Ни хрена не легче. От справедливой двусмысленности фразы, от затапливающих воспоминаний его снова ведет так, что Прокопенко сам наполняет его стопку. Игорь однако выставляет ладонь. Отодвигает.
— Я нашел его прежде, чем понял, кто он. Точнее, это он вышел на нас. И труп тот к мэрии притащил, потому что знал, что я с мэром обязательно поцапаюсь, — Игорь отводит взгляд, пожимает плечами. — У него есть доступ к перепискам в соцсетях. Если мэр и его сотрудники общались там, он вполне мог подогреть обстановку парой вброшенных реплик. И директор центра. Я уверен, что это он рассказал ей обо мне. Он же меценат, благодетель. Его все слушают. О, как они его слушают... Директор центра, дети, педагоги в приюте, люди в галереях, общественники, бездомные, которых он всякий раз ведет на убой, этот Волков, преданный ему до помешательства... Я думал, он вообразил себя чудовищем, а он и на самом деле сирена, — воспоминания топят его. — И я не успел распознать. Залепить уши воском или привязать себя к мачте, как Одиссей. О, как его слушал я...
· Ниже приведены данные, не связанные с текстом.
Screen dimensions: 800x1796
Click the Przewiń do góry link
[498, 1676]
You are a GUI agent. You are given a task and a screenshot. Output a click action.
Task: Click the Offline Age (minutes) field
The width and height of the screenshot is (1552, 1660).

Замирая, Гром вдруг устремляет взгляд на Прокопенко. Он злится, раскаивается, умирает со стыда и боли, и надеется, что начальник займет его сторону — сторону судьи, который карает за слабость, который точно знает, что нельзя трахаться с серийным убийцей и уж тем более его любить, и вообще бы никогда бы не за что, если б не другая половина. Игорь ждет, что Прокопенко выволочкой позволит ему остаться в этой правильной половине и не остаться во второй. Но полковник только понимающе касается его руки.
— Вы близки?
Тот самый вопрос. Разрывает искренностью, деликатностью и ужасом от очевидных перспектив. Но Гром не будет лгать.
— Мы близки.
— Тогда ты его не посадишь.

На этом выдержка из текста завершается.